The Obama administration has warned Beijing that its law enforcement personnel do not have permission to operate in the United States without notifying the proper authorities, according to a spokesperson.
Officials did not cite a particular case but U.S. State Department Deputy Spokesperson Mark Toner released a statement Sunday saying there are specific rules that foreign law enforcement agents must follow in order to work within the U.S.
“While we do not comment on specific cases, generally speaking, foreign law enforcement agents are not permitted to operate within the United States without prior notification to the Attorney General,” said Toner in the statement. “In regards to China, the United States and China regularly engage on law enforcement matters of mutual concern, including fugitives and anti-corruption, through the U.S.-China Joint Liaison Group on Law Enforcement Cooperation (JLG).
“We continue to emphasize to People’s Republic of China officials that it is incumbent on them to provide U.S. officials with significant, clear, and convincing evidence to allow our law enforcement agencies to proceed with investigations, removals, and prosecutions of fugitives,” said Toner.

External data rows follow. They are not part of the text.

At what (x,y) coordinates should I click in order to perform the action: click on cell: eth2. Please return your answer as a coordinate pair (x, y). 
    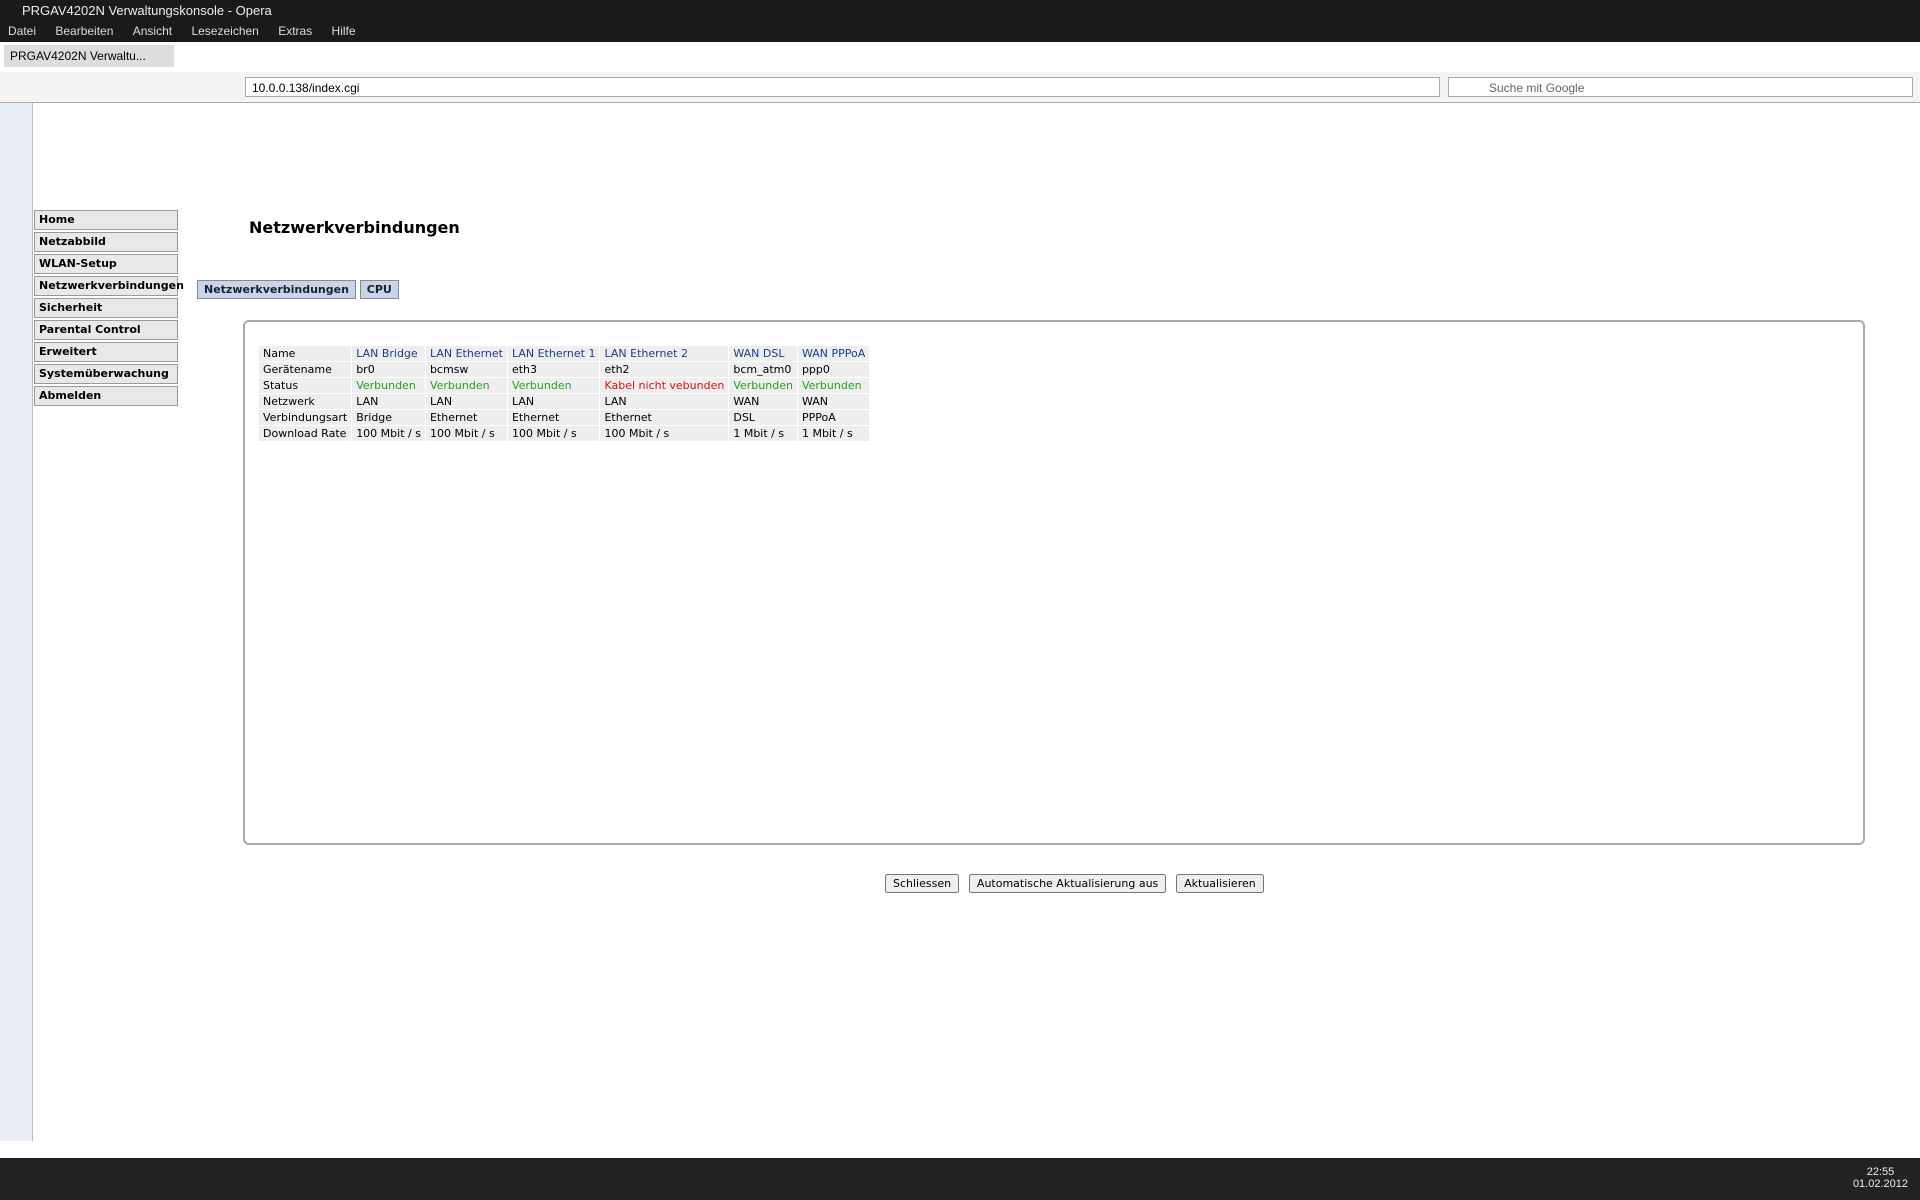
    Looking at the image, I should click on (664, 370).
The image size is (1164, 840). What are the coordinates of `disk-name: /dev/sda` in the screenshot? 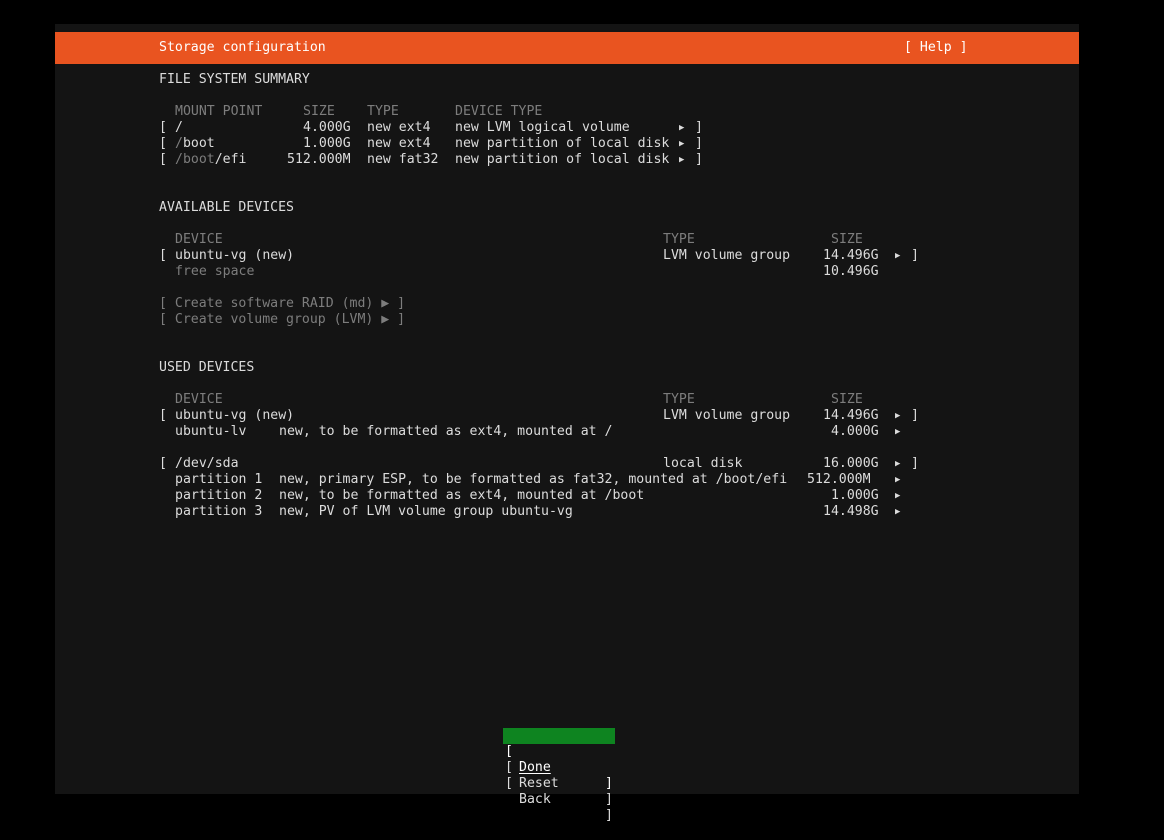 It's located at (207, 464).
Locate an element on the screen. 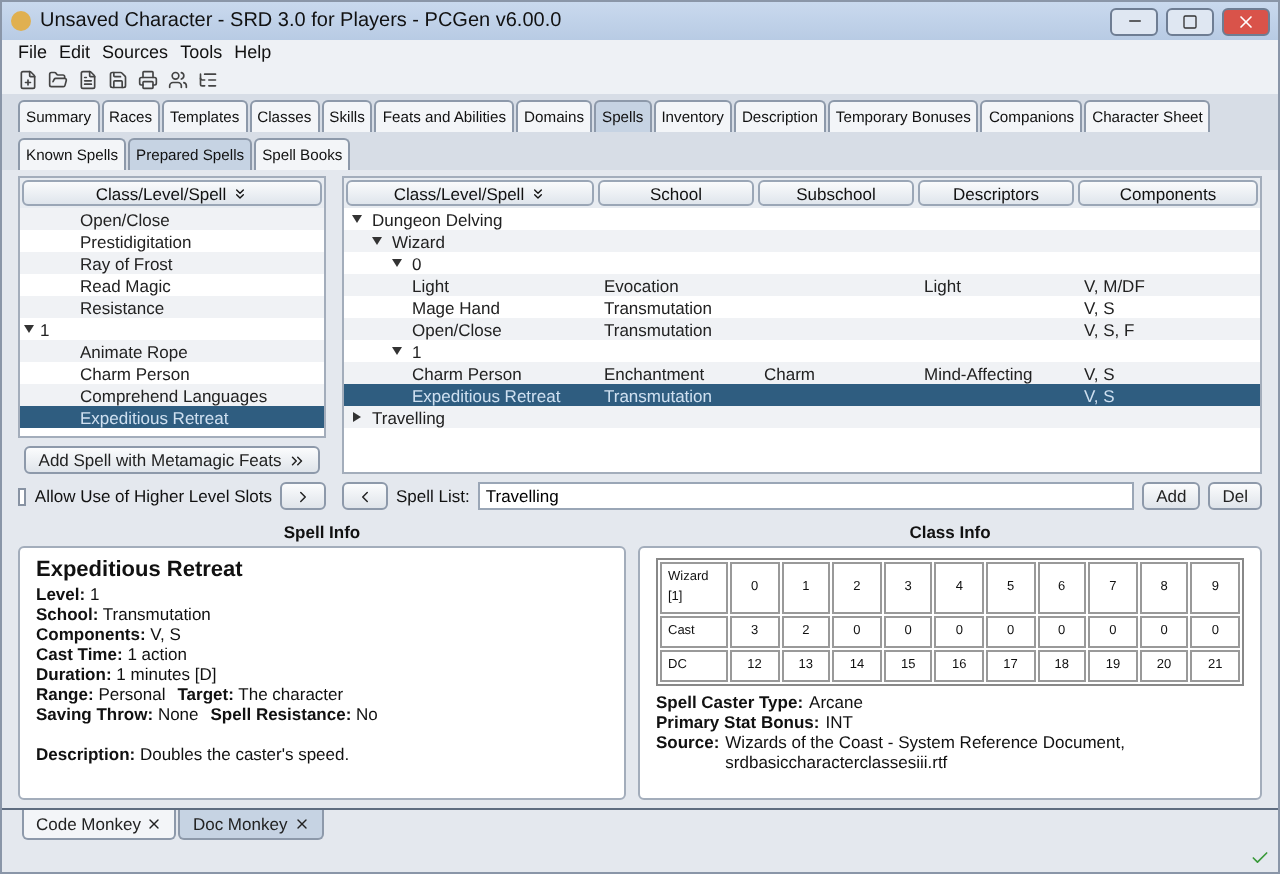  tree-row: Resistance is located at coordinates (172, 307).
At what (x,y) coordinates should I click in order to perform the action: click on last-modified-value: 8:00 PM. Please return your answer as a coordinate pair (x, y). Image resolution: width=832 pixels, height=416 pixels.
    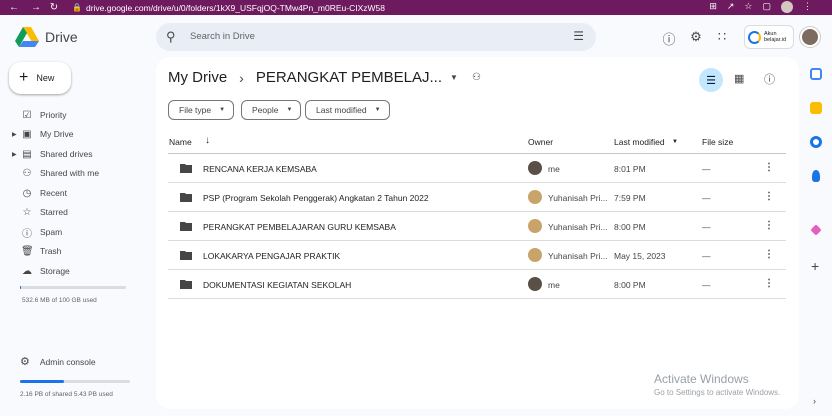
    Looking at the image, I should click on (630, 227).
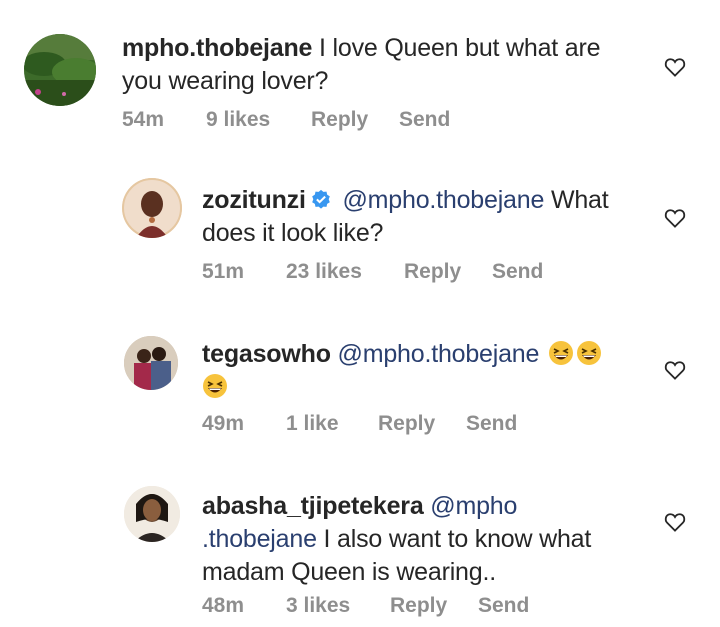  Describe the element at coordinates (332, 424) in the screenshot. I see `likes-count: 1 like` at that location.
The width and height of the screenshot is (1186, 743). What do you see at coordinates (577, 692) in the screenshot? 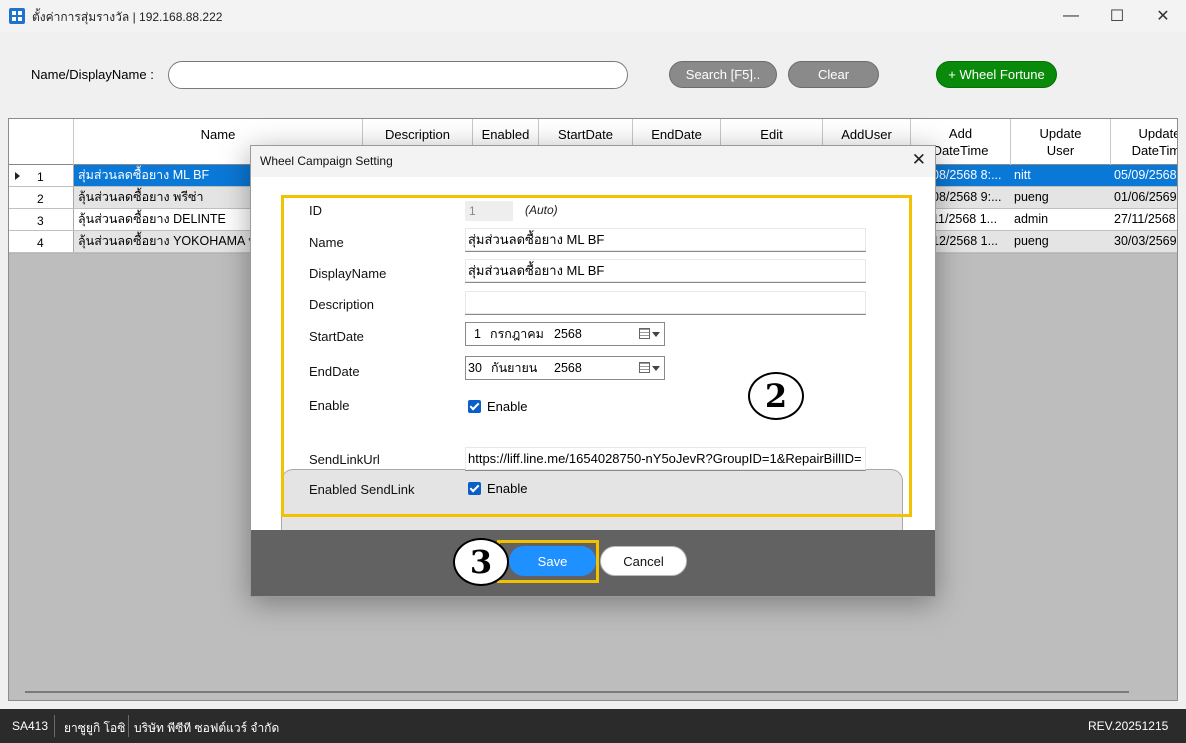
I see `horizontal-scrollbar` at bounding box center [577, 692].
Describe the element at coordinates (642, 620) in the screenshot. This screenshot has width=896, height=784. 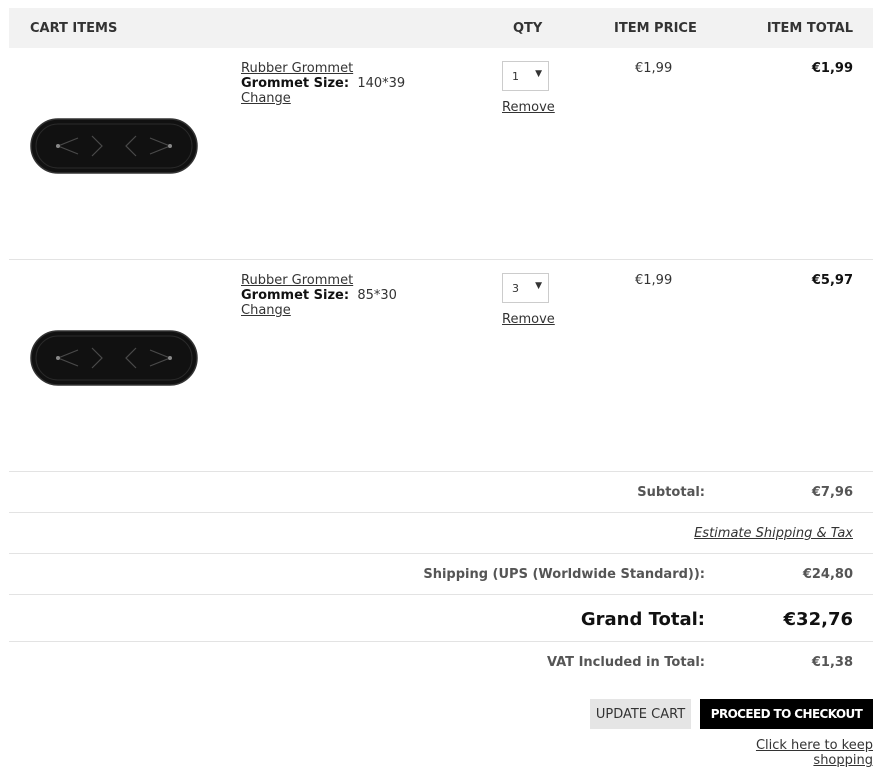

According to U.S. officials cited by the newspaper, the agents, working undercover for China’s Ministry of Public Security, were likely entering the United States on trade or tourist visas and using “various strong-arm tactics” to pressure expatriates to go back home.
Such tactics included threats against relatives in China, and had intensified in recent months, the officials told the Times.
Those being sought by China are believed to be prominent expatriates, some wanted for economic corruption or for what China considers political crimes, the New York Times reported.
The Beijing government has dubbed the initiative Operation Fox Hunt, and claims it is part of renewed efforts to stamp out corruption in the communist country. According to the Times, the Ministry of Public Security says that more than 930 corruption suspects had been returned to China from all over the world since the beginning of 2014. It is not clear how many returned from the United States, nor is it clear how many Chinese expatriates in the U.S. are currently being sought by Beijing.
Chinese President Xi Jinping is scheduled to make his first state visit to the United States next month as the countries seek to resolve tensions over such issues as trade, human rights and hacking.
The State Department did not immediately respond to a request for comment.